LA CINA E ALCUNI PESSIMISTI
Pescara, 16 dic. - Le cose non devono andare per il meglio neppure in Cina, se nel mese di novembre i prezzi delle case a Pechino sono calati del 35% e la crescita monetaria, M2, è calata al livello più basso degli ultimi dieci anni. Le statistiche cinesi restano sempre disputabili, e tuttavia la borsa di Shangai è sotto del 30% da maggio, e del 60% rispetto al picco del 2008. Numeri che dovrebbero bastare a impensierire un pò tutti, non si trattasse che gli investitori ancora seguitano a credere nella Cina, e pertanto a sottostimare, anche secondo non pochi analisti, il rischio di un hard landing. Secondo Albert Edwards della Societé Generale, è anzi tutto il gruppo dei BRIC che dovrebbe a questo punto giustificare delle serie preoccupazioni. In effetti la produzione sta già calando in India e da segni di cedimento in Brasile.
In effetti anche l'annuncio cinese di tariffe sulle importazioni di auto GM, sono un sintomo di capacità produttiva inutilizzata e del fatto che il rischio in Cina è ormai quello deflattivo. E malgrado il surplus della bilancia dei pagamenti, le enormi riserve estere cinesi sono calate negli ultimi tre mesi: un sintomo ulteriore che non è più ora l'inflazione il problema della dinastia di Mao. Il rischio è che un Pil squilibrato, per circa la metà composto di investimenti e in cui il peso dei consumi si è ridimensionato troppo, si sgonfi. Si tratta in effetti di una sproporzione lontana persino da quelle delle Tigri asiatiche nel momento del loro decollo. Al quale come è noto seguì la crisi. Accadesse in questa congiuntura mondiale lo scenario peggiore di chi prevede una grande depressione prevarrebbe.

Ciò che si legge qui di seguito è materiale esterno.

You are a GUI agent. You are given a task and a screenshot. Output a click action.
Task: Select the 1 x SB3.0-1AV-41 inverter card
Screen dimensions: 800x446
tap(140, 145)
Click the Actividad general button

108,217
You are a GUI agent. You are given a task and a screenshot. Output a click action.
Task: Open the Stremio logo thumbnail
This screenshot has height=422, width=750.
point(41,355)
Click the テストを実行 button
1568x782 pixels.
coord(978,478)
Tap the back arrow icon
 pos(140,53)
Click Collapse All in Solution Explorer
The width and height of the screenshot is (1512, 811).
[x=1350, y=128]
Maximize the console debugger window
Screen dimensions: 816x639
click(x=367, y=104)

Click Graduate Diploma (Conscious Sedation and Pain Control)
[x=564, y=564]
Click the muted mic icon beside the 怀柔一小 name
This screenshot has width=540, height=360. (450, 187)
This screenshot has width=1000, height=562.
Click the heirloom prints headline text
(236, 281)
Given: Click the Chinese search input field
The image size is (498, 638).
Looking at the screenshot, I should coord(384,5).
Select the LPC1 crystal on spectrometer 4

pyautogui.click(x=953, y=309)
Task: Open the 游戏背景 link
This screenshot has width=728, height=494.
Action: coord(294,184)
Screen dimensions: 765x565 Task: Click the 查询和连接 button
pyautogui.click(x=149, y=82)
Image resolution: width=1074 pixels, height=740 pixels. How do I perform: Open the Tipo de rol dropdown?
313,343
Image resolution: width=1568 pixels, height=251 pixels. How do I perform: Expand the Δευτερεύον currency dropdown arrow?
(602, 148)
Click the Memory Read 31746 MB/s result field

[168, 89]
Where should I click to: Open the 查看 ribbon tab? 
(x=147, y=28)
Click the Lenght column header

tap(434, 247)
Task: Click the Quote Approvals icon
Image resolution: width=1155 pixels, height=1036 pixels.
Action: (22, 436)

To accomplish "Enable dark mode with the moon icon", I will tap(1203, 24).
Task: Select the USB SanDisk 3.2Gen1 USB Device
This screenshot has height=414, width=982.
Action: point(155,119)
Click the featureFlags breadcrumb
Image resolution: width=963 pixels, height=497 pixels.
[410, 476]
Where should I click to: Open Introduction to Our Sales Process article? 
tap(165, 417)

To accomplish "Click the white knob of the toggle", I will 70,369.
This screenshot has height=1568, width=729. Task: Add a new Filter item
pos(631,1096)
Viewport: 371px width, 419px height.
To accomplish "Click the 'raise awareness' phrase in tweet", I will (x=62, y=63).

E' pur vero tuttavia che il peso delle ipoteche, ad esempio sul capitale immobiliare, è di molto minore di quello americano all'inizio dello sgonfiarsi della bolla dei mutui. Ma secondo il profesore Chovanec della università di Pechino gli immobili invenduti ammonterebbero a 50 miliardi di dollari, e i prezzi stanno vistosamente calando un po' ovunque.
Gli ottimisti si consolano comunque pensando alla possibilità di un ulteriore intervento del governo a sostegno della congiuntura. I pessimisti sostengono invece che esso non potrebbe più avere la consistenza e l'efficacia di quello del 2008. Secondo il FMI i prestiti sono raddoppiati fino quasi al 200% del PIL. Molto più di quanto erano cresciuti alla fine degli anni 80 in Giappone o nella bolla dei mutui americana.